■ **Problem to solve**: Convert each line of the material below into a JSON list of strings, one string per line. Leave out blank lines and the pictures.
* begin *
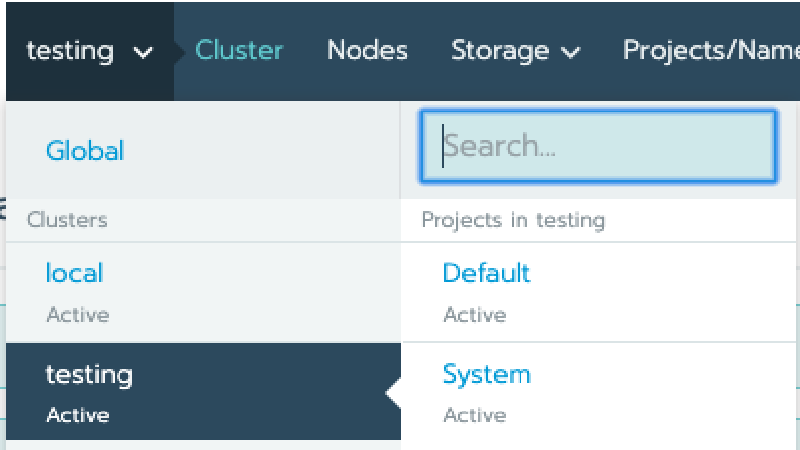Open the Projects/Namespaces tab
The image size is (800, 450).
(711, 51)
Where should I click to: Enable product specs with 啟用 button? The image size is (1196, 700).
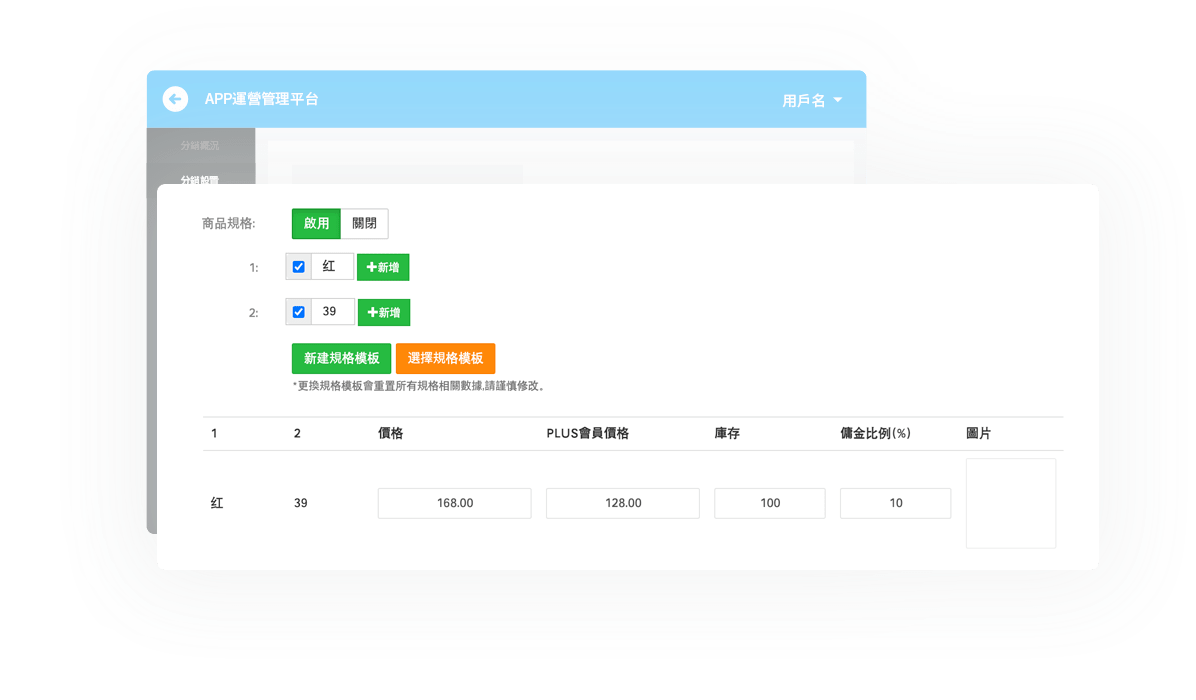pyautogui.click(x=316, y=224)
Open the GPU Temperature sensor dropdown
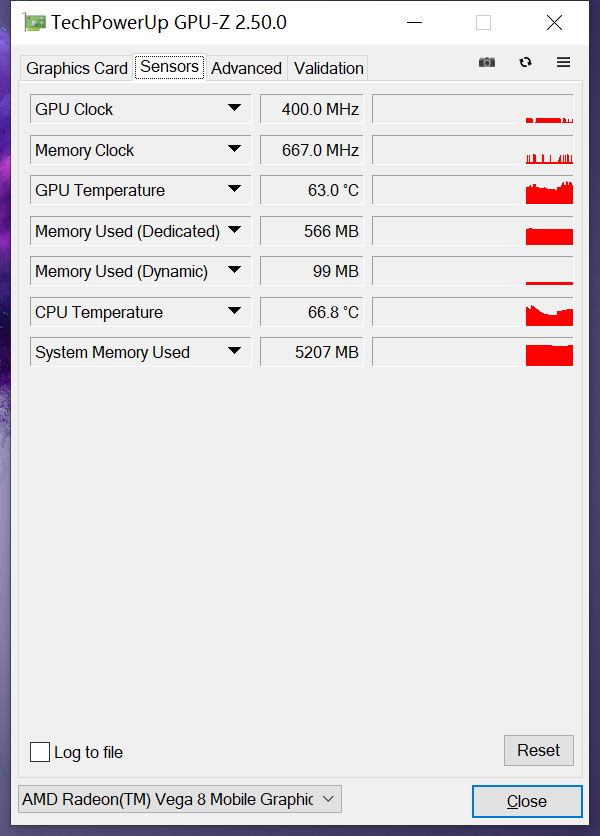This screenshot has width=600, height=836. (x=236, y=189)
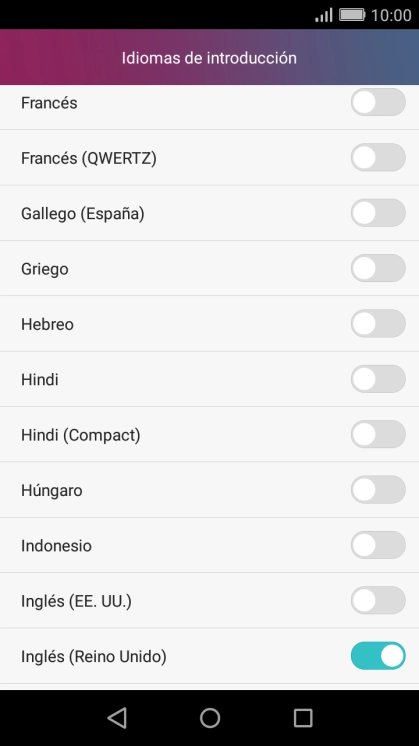Switch on Hebreo input language

click(x=378, y=324)
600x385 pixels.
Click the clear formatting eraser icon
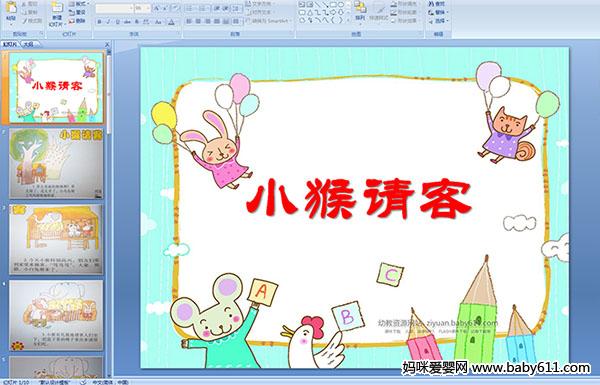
* end *
■ **Answer for this exercise**:
[
  "Open the Projects/Namespaces tab",
  "The image size is (800, 450).",
  "(711, 51)",
  "Where should I click to: Enable product specs with 啟用 button? The image size is (1196, 700).",
  "pyautogui.click(x=316, y=224)",
  "Open the GPU Temperature sensor dropdown",
  "This screenshot has width=600, height=836. (x=236, y=189)",
  "Switch on Hebreo input language",
  "click(x=378, y=324)",
  "600x385 pixels.",
  "Click the clear formatting eraser icon"
]